Taking log for $L(\alpha)$ gives

$$\ln L(\theta) = n \ln(\alpha) + \alpha n \ln(\theta) + \sum_{i=1}^n -(\alpha+1) \ln(x_i)$$

Then since $\ln L(\theta)$ is an increasing function if $\theta$ increases, and for a Pareto distribution we have that $\theta \le x$ we conclude that the maximum likelihood estimator is $\hat\theta=\min {x_i}$ (the first order statistic) Am I right?

Then to prove that it is and unbised statistic we have to prove that $E(\hat{\theta}) = \theta$. I donot know how to do it I just thought using the p.d.f of the firs order statistic and integrate from $\theta $ to infinite but I'm not sure about this.

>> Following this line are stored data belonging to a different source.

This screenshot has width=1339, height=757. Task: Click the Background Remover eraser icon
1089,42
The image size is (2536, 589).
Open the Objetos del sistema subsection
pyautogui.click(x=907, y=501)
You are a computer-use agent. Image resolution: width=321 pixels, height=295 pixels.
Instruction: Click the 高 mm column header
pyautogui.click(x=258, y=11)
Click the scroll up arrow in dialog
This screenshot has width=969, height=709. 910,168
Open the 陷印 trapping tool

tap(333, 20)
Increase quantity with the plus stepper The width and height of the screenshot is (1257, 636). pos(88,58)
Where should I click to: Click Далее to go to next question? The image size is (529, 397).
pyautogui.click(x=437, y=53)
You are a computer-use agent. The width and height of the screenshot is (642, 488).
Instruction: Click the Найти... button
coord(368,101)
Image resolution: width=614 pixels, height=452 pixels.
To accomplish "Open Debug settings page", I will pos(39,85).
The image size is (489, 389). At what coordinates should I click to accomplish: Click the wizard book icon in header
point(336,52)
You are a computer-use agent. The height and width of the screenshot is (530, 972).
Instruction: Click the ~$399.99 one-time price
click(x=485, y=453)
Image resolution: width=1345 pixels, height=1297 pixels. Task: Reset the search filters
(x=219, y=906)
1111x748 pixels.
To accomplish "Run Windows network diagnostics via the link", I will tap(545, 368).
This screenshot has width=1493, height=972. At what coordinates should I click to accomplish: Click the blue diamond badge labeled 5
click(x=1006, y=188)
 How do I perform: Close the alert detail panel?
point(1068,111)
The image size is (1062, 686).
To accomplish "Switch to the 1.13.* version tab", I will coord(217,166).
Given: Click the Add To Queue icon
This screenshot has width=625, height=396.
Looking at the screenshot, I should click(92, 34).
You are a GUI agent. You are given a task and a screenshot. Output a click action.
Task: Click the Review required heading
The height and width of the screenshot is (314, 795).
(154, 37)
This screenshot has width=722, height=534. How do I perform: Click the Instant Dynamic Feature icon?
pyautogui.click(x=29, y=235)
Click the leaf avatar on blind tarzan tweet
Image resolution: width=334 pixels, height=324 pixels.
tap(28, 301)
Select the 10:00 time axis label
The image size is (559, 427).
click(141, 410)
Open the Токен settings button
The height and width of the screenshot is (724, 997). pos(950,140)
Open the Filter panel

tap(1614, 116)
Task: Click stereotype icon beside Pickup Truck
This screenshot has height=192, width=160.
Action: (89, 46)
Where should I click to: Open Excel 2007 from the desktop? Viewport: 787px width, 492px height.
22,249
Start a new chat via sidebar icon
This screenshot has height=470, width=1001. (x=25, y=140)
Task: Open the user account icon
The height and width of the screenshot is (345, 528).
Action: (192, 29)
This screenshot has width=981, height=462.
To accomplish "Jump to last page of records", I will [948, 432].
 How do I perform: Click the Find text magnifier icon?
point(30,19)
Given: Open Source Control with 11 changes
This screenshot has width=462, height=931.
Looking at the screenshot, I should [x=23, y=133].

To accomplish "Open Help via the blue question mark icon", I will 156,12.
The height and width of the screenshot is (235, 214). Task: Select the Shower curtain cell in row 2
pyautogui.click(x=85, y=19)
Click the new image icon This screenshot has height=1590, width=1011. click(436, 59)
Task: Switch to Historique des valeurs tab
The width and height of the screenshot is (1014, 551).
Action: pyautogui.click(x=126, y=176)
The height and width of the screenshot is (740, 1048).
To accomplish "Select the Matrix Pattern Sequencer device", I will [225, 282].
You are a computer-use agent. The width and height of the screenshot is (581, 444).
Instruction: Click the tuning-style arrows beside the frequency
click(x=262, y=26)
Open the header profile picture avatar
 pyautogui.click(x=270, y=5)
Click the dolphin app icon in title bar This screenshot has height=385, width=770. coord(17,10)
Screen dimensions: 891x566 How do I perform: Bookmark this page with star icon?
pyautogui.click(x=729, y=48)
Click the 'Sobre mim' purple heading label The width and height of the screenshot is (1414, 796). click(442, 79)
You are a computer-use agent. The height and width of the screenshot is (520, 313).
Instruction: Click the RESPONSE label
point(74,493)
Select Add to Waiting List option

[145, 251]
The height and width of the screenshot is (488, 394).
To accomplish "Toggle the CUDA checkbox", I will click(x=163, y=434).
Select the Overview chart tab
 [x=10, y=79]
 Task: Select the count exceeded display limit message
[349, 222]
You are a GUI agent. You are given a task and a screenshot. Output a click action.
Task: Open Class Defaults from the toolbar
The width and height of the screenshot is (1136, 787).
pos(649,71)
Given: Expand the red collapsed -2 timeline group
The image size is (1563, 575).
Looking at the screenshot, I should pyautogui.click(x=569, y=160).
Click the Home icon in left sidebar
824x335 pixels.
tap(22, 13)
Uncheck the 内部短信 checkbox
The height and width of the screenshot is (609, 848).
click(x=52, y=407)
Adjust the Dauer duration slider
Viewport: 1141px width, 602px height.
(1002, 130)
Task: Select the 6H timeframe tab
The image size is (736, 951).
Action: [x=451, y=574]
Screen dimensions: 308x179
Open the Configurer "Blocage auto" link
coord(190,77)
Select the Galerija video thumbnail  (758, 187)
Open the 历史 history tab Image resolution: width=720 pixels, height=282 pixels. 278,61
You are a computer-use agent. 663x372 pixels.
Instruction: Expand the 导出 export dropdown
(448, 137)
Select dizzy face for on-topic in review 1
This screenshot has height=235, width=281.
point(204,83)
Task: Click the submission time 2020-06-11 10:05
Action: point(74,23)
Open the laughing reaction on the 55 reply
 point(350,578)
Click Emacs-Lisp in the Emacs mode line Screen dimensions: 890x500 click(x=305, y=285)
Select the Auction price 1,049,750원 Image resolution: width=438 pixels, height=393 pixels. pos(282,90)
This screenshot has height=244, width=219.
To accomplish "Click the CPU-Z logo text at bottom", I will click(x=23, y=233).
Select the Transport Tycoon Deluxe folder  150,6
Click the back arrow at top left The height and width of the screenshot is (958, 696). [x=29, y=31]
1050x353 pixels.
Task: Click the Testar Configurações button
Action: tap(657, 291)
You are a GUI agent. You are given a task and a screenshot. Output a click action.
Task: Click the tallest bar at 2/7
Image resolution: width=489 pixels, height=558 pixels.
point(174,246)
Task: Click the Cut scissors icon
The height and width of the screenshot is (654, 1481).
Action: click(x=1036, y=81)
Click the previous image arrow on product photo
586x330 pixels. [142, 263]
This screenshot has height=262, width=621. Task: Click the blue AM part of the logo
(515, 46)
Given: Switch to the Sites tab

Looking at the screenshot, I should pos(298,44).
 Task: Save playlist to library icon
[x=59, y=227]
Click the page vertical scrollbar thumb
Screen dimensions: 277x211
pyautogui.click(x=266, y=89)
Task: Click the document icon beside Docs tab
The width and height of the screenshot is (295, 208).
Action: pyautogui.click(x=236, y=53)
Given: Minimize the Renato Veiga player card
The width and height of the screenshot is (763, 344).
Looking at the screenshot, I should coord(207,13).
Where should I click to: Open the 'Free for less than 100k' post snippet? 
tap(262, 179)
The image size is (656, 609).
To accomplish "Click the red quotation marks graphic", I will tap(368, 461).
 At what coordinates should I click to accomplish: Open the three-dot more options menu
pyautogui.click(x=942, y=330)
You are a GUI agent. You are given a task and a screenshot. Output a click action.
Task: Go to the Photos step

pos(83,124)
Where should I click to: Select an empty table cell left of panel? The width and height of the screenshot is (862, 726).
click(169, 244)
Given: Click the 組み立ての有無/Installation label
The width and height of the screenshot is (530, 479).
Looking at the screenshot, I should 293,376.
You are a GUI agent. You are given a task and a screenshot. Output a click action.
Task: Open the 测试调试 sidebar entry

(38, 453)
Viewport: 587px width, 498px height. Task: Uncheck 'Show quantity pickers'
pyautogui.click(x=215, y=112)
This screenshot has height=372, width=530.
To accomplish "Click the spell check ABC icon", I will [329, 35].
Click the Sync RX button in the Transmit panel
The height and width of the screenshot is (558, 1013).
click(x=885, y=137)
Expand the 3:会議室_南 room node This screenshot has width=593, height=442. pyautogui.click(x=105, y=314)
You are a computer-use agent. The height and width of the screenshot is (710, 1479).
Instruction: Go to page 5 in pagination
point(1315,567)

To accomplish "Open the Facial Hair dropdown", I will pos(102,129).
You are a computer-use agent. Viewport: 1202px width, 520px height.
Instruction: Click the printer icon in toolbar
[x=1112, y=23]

Any ideas?

Answer 1

You've got some notation errors and the work is a bit sloppy, but it is essentially the correct idea. You should have written $$f(x; \alpha, \theta) = \alpha \theta^\alpha x^{-(\alpha+1)}, \quad x \ge \color{red}{\theta},$$ and $$\ell(\theta) = \log \mathcal L(\theta) = n \log \alpha + \alpha n \log \theta - (\alpha + 1) \sum_{i=1}^n \log x_i.$$ In fact, I would have dispensed with this altogether and noted that when $\alpha$ is known, the likelihood is proportional to $$\mathcal L(\theta) \propto \theta^\alpha \mathbb 1(x_{(1)} \ge \theta),$$ hence for $\alpha > 0$, $\mathcal L$ is monotone increasing on the interval $\theta \in (0, x_{(1)}]$ and the MLE is $\hat\theta = x_{(1)}$. No need to take log-likelihoods.

$\hat \theta = x_{(1)}$ is necessarily biased because $\Pr[X_{(1)} > \theta] > 0$ but $\Pr[X_{(1)} < \theta] = 0$. That is to say, the sample minimum can never be less than $\theta$, whereas being greater than it is certainly possible; so taking the expected value of the sample minimum, you can never hope to be equal to $\theta$ on average.

Formally, though, you would need to compute $\operatorname{E}[X_{(1)}]$ by first computing the probability density of the first order statistic. This in turn can be found by considering $$\Pr[X_{(1)} > x] = \Pr[(X_1 > x) \cap (X_2 > x) \cap \ldots \cap (X_n > x)] = ?$$